One million Brazilians protest corruption, support impeachment

Brazilians marched peacefully Sunday in over 50 cities around the country to demand President Dilma Rousseff’s impeachment and to criticize government corruption. The biggest protests were in Sao Paulo, an opposition stronghold where hundreds of thousands gathered on a main avenue, as well as in the capital city of Brasilia and in Rio de Janeiro. Dozens of cities saw demonstrations gathering together a few thousand people each.

We are here to express our indignation with the government-sponsored corruption and thieving and to demand Dilma’s impeachment.

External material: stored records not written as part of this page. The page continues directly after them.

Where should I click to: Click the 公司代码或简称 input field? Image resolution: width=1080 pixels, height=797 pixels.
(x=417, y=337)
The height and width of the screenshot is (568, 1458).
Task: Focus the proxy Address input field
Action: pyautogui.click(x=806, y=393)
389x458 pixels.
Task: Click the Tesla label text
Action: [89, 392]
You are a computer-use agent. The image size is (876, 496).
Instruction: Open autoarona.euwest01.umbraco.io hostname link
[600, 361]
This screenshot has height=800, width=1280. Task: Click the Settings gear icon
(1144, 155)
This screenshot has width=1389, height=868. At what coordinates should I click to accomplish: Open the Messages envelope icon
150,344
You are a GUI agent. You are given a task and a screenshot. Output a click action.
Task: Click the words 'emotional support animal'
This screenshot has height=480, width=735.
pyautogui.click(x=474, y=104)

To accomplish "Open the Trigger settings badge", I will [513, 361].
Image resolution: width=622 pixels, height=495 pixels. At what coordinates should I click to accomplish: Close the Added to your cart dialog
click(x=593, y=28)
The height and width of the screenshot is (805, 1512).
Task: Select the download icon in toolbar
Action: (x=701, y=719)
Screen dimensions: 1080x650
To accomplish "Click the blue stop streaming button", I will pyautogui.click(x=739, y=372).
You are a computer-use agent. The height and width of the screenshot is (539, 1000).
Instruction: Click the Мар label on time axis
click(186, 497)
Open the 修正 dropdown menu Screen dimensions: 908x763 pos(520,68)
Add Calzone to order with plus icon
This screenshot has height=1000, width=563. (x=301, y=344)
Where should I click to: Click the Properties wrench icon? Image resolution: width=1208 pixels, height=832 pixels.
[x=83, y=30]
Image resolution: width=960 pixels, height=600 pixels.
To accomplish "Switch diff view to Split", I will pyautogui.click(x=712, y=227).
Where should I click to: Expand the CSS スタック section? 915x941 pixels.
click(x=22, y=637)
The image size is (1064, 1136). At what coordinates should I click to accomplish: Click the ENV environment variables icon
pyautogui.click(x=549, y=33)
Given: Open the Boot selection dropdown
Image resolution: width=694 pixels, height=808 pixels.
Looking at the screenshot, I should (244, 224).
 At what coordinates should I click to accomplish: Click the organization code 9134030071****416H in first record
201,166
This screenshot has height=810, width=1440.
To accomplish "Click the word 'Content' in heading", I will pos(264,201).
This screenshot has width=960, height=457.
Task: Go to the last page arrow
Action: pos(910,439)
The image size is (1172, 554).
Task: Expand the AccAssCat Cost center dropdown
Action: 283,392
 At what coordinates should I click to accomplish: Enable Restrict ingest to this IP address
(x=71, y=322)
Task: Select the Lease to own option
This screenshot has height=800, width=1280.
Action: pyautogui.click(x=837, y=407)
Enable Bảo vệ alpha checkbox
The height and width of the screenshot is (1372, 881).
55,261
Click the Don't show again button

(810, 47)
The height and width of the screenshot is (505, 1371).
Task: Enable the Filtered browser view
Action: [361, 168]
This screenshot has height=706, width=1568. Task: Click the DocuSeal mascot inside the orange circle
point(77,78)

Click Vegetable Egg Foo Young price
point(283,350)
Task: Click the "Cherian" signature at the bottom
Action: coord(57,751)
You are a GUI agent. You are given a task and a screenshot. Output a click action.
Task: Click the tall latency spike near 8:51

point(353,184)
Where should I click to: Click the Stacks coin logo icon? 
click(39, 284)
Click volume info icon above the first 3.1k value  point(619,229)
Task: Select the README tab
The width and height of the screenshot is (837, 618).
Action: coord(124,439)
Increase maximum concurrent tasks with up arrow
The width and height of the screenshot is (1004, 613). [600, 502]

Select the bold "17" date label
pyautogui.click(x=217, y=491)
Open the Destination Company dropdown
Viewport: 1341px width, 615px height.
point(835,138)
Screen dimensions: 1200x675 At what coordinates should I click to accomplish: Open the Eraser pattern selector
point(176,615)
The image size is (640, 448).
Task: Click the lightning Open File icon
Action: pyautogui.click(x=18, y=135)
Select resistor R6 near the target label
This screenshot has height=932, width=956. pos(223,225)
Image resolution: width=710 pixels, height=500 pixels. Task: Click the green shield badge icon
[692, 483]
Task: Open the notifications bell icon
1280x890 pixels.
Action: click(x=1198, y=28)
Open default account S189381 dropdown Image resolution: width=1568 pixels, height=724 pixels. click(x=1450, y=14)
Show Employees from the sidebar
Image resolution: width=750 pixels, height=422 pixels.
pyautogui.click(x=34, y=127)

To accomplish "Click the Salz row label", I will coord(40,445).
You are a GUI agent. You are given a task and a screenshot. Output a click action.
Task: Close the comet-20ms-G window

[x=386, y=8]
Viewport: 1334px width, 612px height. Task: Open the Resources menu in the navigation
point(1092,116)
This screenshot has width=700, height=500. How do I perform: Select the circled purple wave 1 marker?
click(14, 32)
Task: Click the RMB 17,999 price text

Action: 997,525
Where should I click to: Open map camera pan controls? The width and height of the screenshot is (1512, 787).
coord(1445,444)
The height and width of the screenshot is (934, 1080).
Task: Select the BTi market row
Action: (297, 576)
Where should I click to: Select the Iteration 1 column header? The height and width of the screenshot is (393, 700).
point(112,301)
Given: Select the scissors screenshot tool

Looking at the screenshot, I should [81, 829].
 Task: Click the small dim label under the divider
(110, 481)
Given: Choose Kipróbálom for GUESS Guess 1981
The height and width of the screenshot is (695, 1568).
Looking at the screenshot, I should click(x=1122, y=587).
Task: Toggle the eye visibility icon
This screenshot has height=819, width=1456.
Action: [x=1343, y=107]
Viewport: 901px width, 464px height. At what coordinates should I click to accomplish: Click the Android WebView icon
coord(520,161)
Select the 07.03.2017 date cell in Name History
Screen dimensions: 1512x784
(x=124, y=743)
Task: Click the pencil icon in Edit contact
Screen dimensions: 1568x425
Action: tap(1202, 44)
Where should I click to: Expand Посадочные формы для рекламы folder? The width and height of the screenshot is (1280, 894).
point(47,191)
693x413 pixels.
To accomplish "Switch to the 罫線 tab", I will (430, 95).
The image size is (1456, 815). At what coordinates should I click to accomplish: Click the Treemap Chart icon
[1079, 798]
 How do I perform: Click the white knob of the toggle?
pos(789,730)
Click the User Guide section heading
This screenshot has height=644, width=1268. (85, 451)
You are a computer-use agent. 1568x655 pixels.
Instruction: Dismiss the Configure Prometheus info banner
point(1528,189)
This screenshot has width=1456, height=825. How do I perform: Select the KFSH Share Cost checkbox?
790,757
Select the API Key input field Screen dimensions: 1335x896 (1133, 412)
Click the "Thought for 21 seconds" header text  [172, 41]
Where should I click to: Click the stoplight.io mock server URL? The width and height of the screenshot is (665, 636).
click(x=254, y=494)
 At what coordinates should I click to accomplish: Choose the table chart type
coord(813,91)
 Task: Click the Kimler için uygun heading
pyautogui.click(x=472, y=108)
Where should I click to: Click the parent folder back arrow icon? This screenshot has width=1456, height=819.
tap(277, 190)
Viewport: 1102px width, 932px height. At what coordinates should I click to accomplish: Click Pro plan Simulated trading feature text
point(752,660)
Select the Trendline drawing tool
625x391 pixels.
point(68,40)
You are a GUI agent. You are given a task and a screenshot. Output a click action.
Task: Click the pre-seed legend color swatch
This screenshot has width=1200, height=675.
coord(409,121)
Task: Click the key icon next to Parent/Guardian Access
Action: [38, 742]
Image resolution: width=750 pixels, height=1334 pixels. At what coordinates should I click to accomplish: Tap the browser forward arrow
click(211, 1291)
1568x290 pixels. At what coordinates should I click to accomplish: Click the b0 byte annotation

Andre Menezes, 35-year-old protester

Much protester ire was focused on a kickback scheme at state-run oil company Petrobras, which prosecutors call the biggest corruption scheme ever uncovered in Brazil. At least $800 million was paid in bribes and other funds by the nation’s biggest construction and engineering firms in exchange for inflated Petrobras contracts. Sunday’s protests, largely organized by ad-hoc right-leaning groups over social media, appeared far more politically focused, and demonstrators came from social classes that voted against Rousseff in her narrow re-election in October.

The accumulated feelings of frustration, disappointment and discontent will fuel the demonstrations, but cannot be used to justify calls for her impeachment.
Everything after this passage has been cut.